Equity release could be the ideal way for Baby Boomers to share their wealth and help the younger generations step on the housing ladder. Here we explain a bit more about this could work.
Much has been reported about the unprecedented uptake of equity release plans by homeowners aged 55 plus.
According to Statistics from the Equity Release Council Spring 2018 Market Report, the annual value of lending in the market grew a phenomenal 42% in 2017 to a record £3.06 billion. Meanwhile, the number of equity release plans taken out by new borrowers more than doubled over the previous five years.
But what has this got to do with first-time buyers and second steppers?
The availability and flexibility of plans is welcome news for Later Life borrowers. The good news is the benefits are filtering down to those aiming to get on the ladder.
These are children who had hoped to benefit from their parent’s estate. Inheritance to most may seem an eternity away and one that traditionally has only come at an age when it has least effect. However, attitudes are changing, particularly with the Baby Boomer generation – also known as the Silver Surfers.
They have benefitted from house price escalation, and successfully built up significant equity in their property. They understand how post-Millennials, also known as Generation Z, are struggling to get on the housing ladder and are looking at ways of helping them.
This has led to a rise in intergenerational gifting, or financially assisting the next generation when cash is needed most.
Recent research carried out by Legal & General Home Finance and the Centre for Economics and Business Research on Silver Spenders found that some of the largely untapped housing wealth from the Baby Boomer generation was beginning to be released and shared intergenerationally with families.
Of new equity release borrowers, 15% were taking out a lifetime mortgage to help a family member with a deposit to purchase a new home.
Over the past few years, outside of social housing schemes and the Government’s Help to Buy Initiative, there has been little support for first-time buyers and it has been challenging times for those wanting to get on to or step up the housing ladder.
The cost of renting has made it difficult to get a deposit together, whilst nesting with parents brings its own obvious challenges.
A recent report published February 2018 from the Institute for Fiscal Studies ‘The decline of homeownership among young adults’ further highlights that average house prices are 152% higher in 2015 and 2016 than they were 20 years earlier after adjusting for inflation.
Meanwhile average house prices have grown around seven times faster than the average incomes of young adults during the same period.
According to the latest report from Halifax, on Buying versus Renting, purchasing a home is actually £900 a year cheaper than renting.
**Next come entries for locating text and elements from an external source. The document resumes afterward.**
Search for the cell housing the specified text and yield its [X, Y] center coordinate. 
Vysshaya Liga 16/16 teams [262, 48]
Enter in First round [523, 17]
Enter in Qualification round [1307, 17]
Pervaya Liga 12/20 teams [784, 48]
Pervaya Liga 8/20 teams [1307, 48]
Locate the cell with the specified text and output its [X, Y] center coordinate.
The average deposit of £31,751 would be considered a challenge for some to save, the average first time buyer would save £27,000 buying a property over those renting over a 30-year term.
There are obvious benefits of parents making a gift in their lifetime to family members to help with a deposit.
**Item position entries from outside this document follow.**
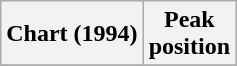
Chart (1994) [72, 34]
Peak position [189, 34]
Determine the [X, Y] coordinate at the center of the cell enclosing the given text.  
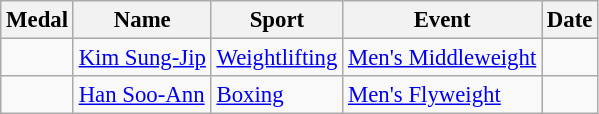
Medal [38, 20]
Kim Sung-Jip [142, 58]
Event [442, 20]
Weightlifting [277, 58]
Name [142, 20]
Han Soo-Ann [142, 95]
Boxing [277, 95]
Date [570, 20]
Men's Middleweight [442, 58]
Sport [277, 20]
Men's Flyweight [442, 95]
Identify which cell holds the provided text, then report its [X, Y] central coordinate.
Aside from not being consigned to paying rent for many years, a reasonable sized deposit from equity release could reduce the interest rate a borrower would have to pay a conventional mortgage lender by obtaining a smaller loan.
There would also be the option of taking a mortgage over a shorter period, thus reducing the total amount payable over the term of the mortgage.
What is equity release and how does it work?
Simply, equity release is a vehicle for those aged over 55 to release a tax-free cash sum from their property to use as they wish. Whilst gifting to beneficiaries is now becoming a significant purpose for raising a Lifetime Mortgage, borrowers release the value built up in their home for many other purposes such as a better quality of life in retirement, paying off an existing mortgage and home improvements.
Equity release plans fall into two categories – Lifetime Mortgages or Home Reversion Plans. Over the past few years Lifetime Mortgages have become more popular as new lenders enter the market offering competitive interest rates, together with greater flexibility and being able to retain 100% ownership.
Providers are allowing borrowers the choice of either rolling-up interest known as compound interest, or making voluntary repayments, which allow customers to control the future balance of the mortgage if they wish to do so.
How much equity can my parents release?
This is dependent on several factors such as age, property value and now secondary factors such as health, lifestyle and even their location within the UK. Typically speaking parents aged 65, with a property value of £200,000 could raise up to £74,000 (37%) of their property value to gift to children. To calculate how much you could borrow, use our free Equity Release Calculator tool.
Releasing equity from your property is an important decision and not only affects the borrower financially, but equity release can also affect the future inheritance of beneficiaries. Therefore, it’s important that independent equity release advice is sought due to the complexity and variations between all equity release schemes.